======== SOURCE DOCUMENT
Some thoughts on 'General discussion of data quality challenges in social media metrics'

Zohreh Zahedi and Rodrigo Costas recently published a comparison of altmetrics data providers. Included in the comparison was Crossef Event Data, the service that I have been designing and building for the last couple of years. I am writing this blog post as a personal response to their study, “General discussion of data quality challenges in social media metrics: Extensive comparison of four major altmetric data aggregators”. We will also publish an official Crossref response, which I will link to when it is published.

I should first thank the authors for including Event Data in their comparison. The service is still in beta and relatively young. A year ago, when the sample data was collected, it was even younger. We hope to launch very soon.

Whilst Crossref Event Data was compared alongside altmetrics providers, I should make clear that Crossref and DataCite are not in the business of making metrics. The services that we were compared to, Altmetric.com and Plum Analytics, collect the same kind of data, but their ultimate aim is metrics. Our purpose beigns and ends with collecting this underlying data so that anyone can analyze it. It could be used to make metrics, but could be used for a lot more other purposes besides.
================
Translate this sentence from the blog post on Crossref Event Data into Spanish: "The service is still in beta and relatively young."
======== ROWS
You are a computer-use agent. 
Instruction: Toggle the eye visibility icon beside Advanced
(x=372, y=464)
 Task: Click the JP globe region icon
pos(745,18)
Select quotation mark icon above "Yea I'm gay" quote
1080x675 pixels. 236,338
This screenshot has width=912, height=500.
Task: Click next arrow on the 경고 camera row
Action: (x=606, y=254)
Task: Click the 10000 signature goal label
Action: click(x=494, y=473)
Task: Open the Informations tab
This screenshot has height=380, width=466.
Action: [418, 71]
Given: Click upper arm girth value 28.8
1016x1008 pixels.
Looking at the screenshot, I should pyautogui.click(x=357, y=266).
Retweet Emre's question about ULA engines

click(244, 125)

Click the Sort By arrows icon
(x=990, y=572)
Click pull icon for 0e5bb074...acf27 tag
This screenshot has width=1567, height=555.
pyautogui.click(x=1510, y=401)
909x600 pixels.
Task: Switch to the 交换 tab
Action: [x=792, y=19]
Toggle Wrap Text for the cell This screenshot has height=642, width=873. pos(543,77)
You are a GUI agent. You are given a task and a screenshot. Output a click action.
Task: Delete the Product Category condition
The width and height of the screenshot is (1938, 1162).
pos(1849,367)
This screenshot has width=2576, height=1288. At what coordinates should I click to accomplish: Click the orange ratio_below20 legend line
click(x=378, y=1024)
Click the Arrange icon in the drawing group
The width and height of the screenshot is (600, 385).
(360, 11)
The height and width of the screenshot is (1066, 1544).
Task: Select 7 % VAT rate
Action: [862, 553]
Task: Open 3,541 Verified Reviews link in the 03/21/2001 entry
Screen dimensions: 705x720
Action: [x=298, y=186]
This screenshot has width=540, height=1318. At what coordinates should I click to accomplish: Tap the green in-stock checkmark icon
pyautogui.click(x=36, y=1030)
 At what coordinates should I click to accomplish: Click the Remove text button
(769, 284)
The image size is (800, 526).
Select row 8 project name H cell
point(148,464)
================
= TASK SOLUTION =
El servicio todavía está en fase beta y es relativamente joven.